Records to process:
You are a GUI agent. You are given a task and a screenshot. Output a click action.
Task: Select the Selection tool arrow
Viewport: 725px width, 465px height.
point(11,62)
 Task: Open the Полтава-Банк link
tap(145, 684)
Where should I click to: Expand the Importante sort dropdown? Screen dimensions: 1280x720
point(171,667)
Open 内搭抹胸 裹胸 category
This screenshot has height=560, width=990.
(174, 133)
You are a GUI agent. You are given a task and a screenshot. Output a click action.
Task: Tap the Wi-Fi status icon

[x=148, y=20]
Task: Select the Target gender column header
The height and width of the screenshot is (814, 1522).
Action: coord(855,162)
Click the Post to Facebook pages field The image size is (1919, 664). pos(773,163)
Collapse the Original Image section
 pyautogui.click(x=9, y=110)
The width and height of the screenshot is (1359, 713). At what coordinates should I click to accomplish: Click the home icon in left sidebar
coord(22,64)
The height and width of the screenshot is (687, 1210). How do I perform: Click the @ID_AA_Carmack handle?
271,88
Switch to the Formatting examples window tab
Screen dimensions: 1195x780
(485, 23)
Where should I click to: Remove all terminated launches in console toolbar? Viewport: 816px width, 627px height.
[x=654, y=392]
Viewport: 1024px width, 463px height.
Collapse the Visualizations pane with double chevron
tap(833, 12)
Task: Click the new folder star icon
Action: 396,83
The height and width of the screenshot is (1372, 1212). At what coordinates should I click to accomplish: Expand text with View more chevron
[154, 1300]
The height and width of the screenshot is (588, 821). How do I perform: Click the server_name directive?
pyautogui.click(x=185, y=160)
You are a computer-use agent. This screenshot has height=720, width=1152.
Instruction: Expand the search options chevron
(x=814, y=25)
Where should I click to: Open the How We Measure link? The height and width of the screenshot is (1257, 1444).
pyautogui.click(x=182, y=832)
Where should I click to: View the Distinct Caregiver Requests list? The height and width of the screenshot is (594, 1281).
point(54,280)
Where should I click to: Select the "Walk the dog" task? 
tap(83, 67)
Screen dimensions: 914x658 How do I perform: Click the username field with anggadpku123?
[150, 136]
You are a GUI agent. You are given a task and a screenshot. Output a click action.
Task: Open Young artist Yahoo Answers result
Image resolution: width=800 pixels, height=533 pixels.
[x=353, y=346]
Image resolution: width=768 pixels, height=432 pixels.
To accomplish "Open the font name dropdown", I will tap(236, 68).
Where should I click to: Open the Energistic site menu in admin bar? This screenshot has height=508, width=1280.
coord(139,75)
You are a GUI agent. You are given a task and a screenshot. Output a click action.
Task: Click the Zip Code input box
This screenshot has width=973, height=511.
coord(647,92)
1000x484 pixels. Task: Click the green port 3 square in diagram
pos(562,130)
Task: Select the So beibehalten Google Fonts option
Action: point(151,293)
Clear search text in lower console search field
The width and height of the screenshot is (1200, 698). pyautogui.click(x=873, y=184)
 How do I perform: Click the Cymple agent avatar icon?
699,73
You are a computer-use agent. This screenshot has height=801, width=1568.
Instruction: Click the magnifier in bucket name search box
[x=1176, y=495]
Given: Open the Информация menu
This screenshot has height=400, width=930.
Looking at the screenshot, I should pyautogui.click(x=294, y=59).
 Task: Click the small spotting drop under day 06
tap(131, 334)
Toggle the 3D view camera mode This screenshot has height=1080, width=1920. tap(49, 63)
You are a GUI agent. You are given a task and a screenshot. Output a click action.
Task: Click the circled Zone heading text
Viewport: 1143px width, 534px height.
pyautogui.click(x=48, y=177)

Work to complete: Print each record again. Nothing may be left out.

Output for this task:
You are a GUI agent. You are given a task and a screenshot. Output a click action.
Task: Select the Selection tool arrow
Viewport: 725px width, 465px height.
point(11,62)
 Task: Open the Полтава-Банк link
tap(145, 684)
Where should I click to: Expand the Importante sort dropdown? Screen dimensions: 1280x720
point(171,667)
Open 内搭抹胸 裹胸 category
This screenshot has height=560, width=990.
(174, 133)
You are a GUI agent. You are given a task and a screenshot. Output a click action.
Task: Tap the Wi-Fi status icon

[x=148, y=20]
Task: Select the Target gender column header
The height and width of the screenshot is (814, 1522).
Action: coord(855,162)
Click the Post to Facebook pages field The image size is (1919, 664). pos(773,163)
Collapse the Original Image section
 pyautogui.click(x=9, y=110)
The width and height of the screenshot is (1359, 713). At what coordinates should I click to accomplish: Click the home icon in left sidebar
coord(22,64)
The height and width of the screenshot is (687, 1210). How do I perform: Click the @ID_AA_Carmack handle?
271,88
Switch to the Formatting examples window tab
Screen dimensions: 1195x780
(485, 23)
Where should I click to: Remove all terminated launches in console toolbar? Viewport: 816px width, 627px height.
[x=654, y=392]
Viewport: 1024px width, 463px height.
Collapse the Visualizations pane with double chevron
tap(833, 12)
Task: Click the new folder star icon
Action: 396,83
The height and width of the screenshot is (1372, 1212). At what coordinates should I click to accomplish: Expand text with View more chevron
[154, 1300]
The height and width of the screenshot is (588, 821). How do I perform: Click the server_name directive?
pyautogui.click(x=185, y=160)
You are a computer-use agent. This screenshot has height=720, width=1152.
Instruction: Expand the search options chevron
(x=814, y=25)
Where should I click to: Open the How We Measure link? The height and width of the screenshot is (1257, 1444).
pyautogui.click(x=182, y=832)
Where should I click to: View the Distinct Caregiver Requests list? The height and width of the screenshot is (594, 1281).
point(54,280)
Where should I click to: Select the "Walk the dog" task? 
tap(83, 67)
Screen dimensions: 914x658 How do I perform: Click the username field with anggadpku123?
[150, 136]
You are a GUI agent. You are given a task and a screenshot. Output a click action.
Task: Open Young artist Yahoo Answers result
Image resolution: width=800 pixels, height=533 pixels.
[x=353, y=346]
Image resolution: width=768 pixels, height=432 pixels.
To accomplish "Open the font name dropdown", I will tap(236, 68).
Where should I click to: Open the Energistic site menu in admin bar? This screenshot has height=508, width=1280.
coord(139,75)
You are a GUI agent. You are given a task and a screenshot. Output a click action.
Task: Click the Zip Code input box
This screenshot has width=973, height=511.
coord(647,92)
1000x484 pixels. Task: Click the green port 3 square in diagram
pos(562,130)
Task: Select the So beibehalten Google Fonts option
Action: point(151,293)
Clear search text in lower console search field
The width and height of the screenshot is (1200, 698). pyautogui.click(x=873, y=184)
 How do I perform: Click the Cymple agent avatar icon?
699,73
You are a computer-use agent. This screenshot has height=801, width=1568.
Instruction: Click the magnifier in bucket name search box
[x=1176, y=495]
Given: Open the Информация menu
This screenshot has height=400, width=930.
Looking at the screenshot, I should pyautogui.click(x=294, y=59).
 Task: Click the small spotting drop under day 06
tap(131, 334)
Toggle the 3D view camera mode This screenshot has height=1080, width=1920. tap(49, 63)
You are a GUI agent. You are given a task and a screenshot. Output a click action.
Task: Click the circled Zone heading text
Viewport: 1143px width, 534px height.
pyautogui.click(x=48, y=177)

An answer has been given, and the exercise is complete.